• **Task requirements**: Copy exactly the stretch of data below from the line with "[Abrir el menú] (162, 18)" through the line with "[Carrito] (254, 54)", including both of those lines.

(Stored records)
════════

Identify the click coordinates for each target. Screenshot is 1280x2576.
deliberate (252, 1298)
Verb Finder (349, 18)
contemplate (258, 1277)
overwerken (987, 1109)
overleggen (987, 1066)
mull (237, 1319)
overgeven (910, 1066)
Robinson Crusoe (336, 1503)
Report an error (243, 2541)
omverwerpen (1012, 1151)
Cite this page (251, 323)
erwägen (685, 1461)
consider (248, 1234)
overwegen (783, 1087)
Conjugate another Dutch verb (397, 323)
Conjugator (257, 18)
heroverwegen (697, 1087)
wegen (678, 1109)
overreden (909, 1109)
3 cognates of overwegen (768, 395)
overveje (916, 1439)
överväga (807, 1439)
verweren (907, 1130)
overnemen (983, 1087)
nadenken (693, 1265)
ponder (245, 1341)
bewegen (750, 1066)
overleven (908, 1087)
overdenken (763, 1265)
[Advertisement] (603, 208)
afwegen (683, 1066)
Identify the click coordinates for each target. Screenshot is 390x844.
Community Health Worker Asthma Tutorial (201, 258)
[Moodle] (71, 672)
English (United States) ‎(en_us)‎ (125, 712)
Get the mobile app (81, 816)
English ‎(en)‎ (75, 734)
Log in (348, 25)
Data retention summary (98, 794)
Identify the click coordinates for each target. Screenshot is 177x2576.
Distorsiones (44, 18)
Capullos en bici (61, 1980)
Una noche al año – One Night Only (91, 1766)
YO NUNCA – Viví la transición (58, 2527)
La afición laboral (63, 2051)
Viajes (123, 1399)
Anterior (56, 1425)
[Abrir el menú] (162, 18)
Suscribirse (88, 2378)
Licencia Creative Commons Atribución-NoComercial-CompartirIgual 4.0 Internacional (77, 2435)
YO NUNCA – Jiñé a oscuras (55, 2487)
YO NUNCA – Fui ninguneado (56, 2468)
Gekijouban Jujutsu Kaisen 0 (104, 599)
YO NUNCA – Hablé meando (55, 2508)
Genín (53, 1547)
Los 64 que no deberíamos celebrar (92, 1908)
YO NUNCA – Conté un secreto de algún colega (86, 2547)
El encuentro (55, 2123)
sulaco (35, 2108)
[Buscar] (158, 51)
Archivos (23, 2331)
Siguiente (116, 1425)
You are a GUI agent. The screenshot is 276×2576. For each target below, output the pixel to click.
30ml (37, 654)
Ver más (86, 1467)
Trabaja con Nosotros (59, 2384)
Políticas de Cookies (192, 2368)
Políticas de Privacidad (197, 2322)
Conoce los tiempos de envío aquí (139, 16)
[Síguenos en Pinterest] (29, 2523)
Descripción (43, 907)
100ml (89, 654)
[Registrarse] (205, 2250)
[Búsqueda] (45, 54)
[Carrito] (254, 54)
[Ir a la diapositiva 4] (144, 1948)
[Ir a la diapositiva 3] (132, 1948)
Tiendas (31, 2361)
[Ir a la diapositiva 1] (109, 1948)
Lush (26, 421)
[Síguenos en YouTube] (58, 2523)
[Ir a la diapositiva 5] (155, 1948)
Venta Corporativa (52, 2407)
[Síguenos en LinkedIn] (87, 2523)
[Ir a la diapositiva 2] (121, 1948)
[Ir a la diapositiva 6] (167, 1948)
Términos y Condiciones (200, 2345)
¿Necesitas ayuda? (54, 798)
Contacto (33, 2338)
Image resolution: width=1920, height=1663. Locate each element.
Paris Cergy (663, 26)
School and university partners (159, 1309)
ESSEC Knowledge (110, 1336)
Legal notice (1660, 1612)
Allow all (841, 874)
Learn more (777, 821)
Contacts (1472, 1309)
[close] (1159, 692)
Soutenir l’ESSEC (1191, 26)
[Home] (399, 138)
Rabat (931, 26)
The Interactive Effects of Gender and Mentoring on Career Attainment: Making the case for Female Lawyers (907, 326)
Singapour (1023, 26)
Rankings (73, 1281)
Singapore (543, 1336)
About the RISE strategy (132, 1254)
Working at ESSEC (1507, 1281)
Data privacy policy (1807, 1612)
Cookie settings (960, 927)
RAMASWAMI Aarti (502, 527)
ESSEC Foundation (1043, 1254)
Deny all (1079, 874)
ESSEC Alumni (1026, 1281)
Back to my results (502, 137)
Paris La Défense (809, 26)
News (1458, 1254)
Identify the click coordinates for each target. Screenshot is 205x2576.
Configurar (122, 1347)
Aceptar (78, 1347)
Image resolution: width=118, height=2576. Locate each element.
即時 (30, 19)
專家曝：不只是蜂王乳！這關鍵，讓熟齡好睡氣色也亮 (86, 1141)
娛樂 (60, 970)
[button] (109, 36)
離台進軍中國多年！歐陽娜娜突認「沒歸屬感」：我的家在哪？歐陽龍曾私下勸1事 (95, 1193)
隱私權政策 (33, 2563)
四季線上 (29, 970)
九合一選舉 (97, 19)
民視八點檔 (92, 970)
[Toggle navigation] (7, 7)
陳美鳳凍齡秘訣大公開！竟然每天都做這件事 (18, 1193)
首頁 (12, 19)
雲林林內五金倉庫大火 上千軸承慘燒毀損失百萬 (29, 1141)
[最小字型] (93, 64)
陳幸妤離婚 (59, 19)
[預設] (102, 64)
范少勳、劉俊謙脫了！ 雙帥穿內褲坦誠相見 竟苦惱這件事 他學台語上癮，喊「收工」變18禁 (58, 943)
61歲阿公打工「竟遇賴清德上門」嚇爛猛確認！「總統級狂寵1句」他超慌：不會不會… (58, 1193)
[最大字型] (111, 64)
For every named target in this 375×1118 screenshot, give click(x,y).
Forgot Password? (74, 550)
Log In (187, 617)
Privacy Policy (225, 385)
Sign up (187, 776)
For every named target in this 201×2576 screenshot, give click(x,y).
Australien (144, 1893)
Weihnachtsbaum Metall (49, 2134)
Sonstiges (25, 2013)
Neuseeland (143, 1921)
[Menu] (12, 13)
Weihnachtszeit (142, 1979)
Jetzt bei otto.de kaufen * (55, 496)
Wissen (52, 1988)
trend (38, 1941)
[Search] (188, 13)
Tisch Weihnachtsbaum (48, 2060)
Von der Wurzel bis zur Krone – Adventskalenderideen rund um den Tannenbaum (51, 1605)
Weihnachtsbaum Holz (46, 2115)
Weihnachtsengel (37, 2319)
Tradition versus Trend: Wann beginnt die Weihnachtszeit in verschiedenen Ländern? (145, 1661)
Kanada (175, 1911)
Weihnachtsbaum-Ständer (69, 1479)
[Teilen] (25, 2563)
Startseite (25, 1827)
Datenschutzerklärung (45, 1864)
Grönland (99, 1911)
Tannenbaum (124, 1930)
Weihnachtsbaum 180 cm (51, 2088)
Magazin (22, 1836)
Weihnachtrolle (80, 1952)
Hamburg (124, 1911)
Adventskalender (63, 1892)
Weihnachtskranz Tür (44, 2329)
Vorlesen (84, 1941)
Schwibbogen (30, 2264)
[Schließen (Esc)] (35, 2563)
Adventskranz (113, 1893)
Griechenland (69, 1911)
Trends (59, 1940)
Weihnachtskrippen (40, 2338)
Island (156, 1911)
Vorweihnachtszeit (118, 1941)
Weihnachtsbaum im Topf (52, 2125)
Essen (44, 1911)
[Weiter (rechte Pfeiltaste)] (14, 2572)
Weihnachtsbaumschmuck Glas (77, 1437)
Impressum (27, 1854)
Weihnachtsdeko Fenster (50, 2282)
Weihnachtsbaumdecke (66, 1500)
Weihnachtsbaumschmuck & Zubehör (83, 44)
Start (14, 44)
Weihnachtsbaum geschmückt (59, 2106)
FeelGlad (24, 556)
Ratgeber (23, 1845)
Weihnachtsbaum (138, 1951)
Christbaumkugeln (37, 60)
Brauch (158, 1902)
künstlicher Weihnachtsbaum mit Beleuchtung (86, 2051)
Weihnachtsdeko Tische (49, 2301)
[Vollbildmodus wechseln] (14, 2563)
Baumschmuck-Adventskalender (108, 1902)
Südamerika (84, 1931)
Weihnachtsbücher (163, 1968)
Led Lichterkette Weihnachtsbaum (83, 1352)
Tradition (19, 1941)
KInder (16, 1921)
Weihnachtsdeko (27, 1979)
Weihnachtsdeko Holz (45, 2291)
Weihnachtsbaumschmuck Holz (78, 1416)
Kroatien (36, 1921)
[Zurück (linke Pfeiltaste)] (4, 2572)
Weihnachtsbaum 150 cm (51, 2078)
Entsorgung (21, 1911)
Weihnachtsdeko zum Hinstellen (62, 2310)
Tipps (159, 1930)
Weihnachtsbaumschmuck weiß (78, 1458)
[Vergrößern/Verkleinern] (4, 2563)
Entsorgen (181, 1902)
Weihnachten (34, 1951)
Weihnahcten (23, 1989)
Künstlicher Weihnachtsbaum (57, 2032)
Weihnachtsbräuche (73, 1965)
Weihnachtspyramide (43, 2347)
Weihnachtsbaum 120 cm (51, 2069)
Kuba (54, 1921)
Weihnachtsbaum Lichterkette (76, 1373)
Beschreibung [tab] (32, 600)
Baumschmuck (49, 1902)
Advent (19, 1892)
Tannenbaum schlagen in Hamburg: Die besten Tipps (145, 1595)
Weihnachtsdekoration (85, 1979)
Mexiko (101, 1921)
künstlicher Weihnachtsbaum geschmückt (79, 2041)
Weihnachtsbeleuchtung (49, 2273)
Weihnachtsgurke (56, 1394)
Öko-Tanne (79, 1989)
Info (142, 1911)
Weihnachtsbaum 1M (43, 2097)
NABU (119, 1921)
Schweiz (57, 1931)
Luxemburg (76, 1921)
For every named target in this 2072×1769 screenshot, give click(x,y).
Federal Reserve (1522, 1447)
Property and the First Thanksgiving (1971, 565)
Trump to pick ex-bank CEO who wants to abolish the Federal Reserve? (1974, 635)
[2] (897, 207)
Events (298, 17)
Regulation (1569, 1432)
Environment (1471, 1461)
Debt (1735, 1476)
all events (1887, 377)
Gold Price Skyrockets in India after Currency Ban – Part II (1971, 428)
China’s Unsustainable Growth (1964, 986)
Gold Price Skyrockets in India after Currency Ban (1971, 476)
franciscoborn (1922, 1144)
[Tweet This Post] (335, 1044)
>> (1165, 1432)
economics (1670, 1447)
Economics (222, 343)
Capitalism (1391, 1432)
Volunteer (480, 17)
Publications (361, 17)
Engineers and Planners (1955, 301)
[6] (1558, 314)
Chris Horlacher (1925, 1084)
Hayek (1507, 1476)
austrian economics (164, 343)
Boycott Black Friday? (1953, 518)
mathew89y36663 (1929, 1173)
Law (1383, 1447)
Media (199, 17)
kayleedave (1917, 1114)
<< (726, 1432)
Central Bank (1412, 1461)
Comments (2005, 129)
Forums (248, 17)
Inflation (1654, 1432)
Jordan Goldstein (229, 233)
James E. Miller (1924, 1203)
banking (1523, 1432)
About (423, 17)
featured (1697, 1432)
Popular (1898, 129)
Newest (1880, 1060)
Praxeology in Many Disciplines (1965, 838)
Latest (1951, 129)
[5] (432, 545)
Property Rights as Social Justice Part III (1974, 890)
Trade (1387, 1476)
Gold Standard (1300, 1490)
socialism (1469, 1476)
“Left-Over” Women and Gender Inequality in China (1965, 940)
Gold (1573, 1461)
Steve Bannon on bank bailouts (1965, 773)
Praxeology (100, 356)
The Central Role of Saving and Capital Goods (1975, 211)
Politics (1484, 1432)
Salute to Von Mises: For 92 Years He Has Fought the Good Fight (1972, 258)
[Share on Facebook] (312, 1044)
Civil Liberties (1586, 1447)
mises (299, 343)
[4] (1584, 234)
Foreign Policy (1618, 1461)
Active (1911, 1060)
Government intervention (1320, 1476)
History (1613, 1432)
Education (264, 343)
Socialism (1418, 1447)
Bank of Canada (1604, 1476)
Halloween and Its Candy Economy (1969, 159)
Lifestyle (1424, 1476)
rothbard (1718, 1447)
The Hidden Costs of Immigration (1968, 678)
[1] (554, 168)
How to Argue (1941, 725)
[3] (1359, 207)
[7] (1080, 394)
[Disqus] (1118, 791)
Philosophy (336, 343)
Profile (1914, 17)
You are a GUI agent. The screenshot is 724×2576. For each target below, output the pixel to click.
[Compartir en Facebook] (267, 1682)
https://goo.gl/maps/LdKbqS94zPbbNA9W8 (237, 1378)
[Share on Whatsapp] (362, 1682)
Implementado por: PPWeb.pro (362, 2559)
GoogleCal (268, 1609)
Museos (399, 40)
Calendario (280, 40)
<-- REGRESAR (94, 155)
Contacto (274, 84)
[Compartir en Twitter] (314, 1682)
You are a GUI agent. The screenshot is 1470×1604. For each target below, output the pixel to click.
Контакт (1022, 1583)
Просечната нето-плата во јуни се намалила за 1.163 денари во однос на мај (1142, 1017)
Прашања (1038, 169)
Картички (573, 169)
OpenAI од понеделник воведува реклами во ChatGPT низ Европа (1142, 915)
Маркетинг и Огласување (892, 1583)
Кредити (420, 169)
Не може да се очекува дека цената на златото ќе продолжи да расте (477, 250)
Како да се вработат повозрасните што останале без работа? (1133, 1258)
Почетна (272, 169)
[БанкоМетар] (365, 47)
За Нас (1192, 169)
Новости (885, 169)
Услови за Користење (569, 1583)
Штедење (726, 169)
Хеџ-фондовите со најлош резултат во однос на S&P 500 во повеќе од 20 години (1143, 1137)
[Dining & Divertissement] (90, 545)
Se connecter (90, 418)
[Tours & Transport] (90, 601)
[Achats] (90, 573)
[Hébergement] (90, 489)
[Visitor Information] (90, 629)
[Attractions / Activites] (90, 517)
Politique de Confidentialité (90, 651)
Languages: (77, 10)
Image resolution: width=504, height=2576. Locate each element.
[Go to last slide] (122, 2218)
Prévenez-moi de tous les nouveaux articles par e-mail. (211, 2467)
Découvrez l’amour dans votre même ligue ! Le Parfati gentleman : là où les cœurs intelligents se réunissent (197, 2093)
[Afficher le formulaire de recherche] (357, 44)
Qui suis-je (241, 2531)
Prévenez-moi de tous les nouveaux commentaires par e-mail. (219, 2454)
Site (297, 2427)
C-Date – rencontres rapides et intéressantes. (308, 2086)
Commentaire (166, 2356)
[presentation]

════════

• **Answer area**:
[Abrir el menú] (162, 18)
Suscribirse (88, 2378)
Licencia Creative Commons Atribución-NoComercial-CompartirIgual 4.0 Internacional (77, 2435)
YO NUNCA – Jiñé a oscuras (55, 2487)
YO NUNCA – Fui ninguneado (56, 2468)
Gekijouban Jujutsu Kaisen 0 (104, 599)
YO NUNCA – Hablé meando (55, 2508)
Genín (53, 1547)
Los 64 que no deberíamos celebrar (92, 1908)
YO NUNCA – Conté un secreto de algún colega (86, 2547)
El encuentro (55, 2123)
sulaco (35, 2108)
[Buscar] (158, 51)
Archivos (23, 2331)
Siguiente (116, 1425)
You are a GUI agent. The screenshot is 276×2576. For each target below, output the pixel to click.
30ml (37, 654)
Ver más (86, 1467)
Trabaja con Nosotros (59, 2384)
Políticas de Cookies (192, 2368)
Políticas de Privacidad (197, 2322)
Conoce los tiempos de envío aquí (139, 16)
[Síguenos en Pinterest] (29, 2523)
Descripción (43, 907)
100ml (89, 654)
[Registrarse] (205, 2250)
[Búsqueda] (45, 54)
[Carrito] (254, 54)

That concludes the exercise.